Vlad filed a federal lawsuit against rapper Joyner Lucas in November 2025, for alleged copyright violations. Vlad, through Hot in Here, Inc., stated that Lucas posted a video of Aries Spears’s interview on VladTV to Lucas’s X account. The video, which Lucas posted during Spears’s public 2025 Feud with U.K. rapper Skepta, shows Spears mocking U.K. rappers by imitating their accents. Vlad stated that Lucas edited out the VladTV watermark and failed to credit VladTV, potentially losing VladTV advertising revenue. Vlad requested around $150,000 for legal fees, and an injunction. He also requested an accounting of the profits Lucas made from posting the video.

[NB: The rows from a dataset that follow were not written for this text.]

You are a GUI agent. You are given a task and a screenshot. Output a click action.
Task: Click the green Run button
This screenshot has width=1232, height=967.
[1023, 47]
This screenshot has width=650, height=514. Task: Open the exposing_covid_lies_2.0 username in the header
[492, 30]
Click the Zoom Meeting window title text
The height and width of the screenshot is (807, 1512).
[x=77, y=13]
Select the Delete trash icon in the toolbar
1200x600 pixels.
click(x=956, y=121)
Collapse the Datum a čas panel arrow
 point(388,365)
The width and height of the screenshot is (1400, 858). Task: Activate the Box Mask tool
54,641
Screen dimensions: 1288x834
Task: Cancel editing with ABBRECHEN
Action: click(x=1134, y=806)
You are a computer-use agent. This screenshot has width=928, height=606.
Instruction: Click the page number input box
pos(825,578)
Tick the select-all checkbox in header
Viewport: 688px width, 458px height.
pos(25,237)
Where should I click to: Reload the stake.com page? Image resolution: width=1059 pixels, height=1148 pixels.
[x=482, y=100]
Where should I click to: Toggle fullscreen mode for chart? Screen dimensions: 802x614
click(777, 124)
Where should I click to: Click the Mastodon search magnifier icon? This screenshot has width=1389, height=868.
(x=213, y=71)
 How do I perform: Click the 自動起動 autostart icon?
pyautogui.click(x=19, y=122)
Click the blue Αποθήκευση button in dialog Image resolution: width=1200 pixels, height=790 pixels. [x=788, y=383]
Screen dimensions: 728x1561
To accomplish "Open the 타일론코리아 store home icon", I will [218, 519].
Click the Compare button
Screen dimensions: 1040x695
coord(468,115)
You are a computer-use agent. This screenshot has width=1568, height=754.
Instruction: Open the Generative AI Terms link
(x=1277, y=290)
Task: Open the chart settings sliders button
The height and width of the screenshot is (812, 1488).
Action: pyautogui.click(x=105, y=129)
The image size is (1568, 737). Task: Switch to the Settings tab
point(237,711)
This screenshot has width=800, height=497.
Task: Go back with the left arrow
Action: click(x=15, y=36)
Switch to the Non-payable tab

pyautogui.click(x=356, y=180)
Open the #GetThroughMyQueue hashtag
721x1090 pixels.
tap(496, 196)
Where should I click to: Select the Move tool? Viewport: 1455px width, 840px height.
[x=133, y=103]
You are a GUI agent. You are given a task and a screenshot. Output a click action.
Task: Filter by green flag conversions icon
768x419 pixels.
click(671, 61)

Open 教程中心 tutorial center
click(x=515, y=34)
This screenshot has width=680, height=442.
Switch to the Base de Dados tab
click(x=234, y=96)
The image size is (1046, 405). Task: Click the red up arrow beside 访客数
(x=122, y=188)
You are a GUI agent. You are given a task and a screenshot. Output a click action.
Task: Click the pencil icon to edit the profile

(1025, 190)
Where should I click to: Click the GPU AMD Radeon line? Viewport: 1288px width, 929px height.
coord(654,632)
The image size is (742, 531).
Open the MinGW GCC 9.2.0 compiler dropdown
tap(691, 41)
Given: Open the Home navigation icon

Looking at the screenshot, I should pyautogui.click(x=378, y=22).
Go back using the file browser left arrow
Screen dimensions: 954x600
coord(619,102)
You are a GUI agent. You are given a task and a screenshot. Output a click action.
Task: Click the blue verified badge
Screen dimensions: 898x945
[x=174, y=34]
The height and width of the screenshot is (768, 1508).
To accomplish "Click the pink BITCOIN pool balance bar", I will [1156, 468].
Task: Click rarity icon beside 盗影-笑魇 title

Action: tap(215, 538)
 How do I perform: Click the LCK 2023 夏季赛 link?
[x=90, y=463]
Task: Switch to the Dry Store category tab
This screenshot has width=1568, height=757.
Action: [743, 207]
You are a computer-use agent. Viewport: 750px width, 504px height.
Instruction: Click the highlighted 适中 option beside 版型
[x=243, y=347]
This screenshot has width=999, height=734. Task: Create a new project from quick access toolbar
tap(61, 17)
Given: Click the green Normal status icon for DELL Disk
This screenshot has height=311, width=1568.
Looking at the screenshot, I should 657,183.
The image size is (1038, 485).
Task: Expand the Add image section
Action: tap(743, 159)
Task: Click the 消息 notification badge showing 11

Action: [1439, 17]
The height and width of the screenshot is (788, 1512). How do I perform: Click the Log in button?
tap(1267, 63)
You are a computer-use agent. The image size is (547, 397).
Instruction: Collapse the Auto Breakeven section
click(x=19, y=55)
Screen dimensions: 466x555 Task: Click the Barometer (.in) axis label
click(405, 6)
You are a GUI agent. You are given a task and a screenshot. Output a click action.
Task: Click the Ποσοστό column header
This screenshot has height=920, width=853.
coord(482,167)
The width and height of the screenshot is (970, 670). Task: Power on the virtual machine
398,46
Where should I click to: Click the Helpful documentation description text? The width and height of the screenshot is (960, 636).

Prior to filing the lawsuit, Vlad communicated with Lucas’s manager to settle the case. Vlad offered to withdraw the case if Lucas allowed Vlad to edit and license the video, or if Lucas agreed to be interviewed by VladTV. The negotiations failed after Lucas sent a text message rejecting both options and dared Vlad to take legal action. Lucas subsequently released screenshots of the exchange on social media, accusing Vlad of extortion.

In response, Vlad denied any wrongdoing, insisting the lawsuit was strictly about protecting his intellectual property. He called Lucas and his manager "not very smart" and suggested Lucas was "clout-chasing" by publicizing the dispute instead of resolving it privately. Lucas, meanwhile, publicly maintained that Vlad had been "stalking" him for years to appear on his channel and that the suit was retaliation for his refusal.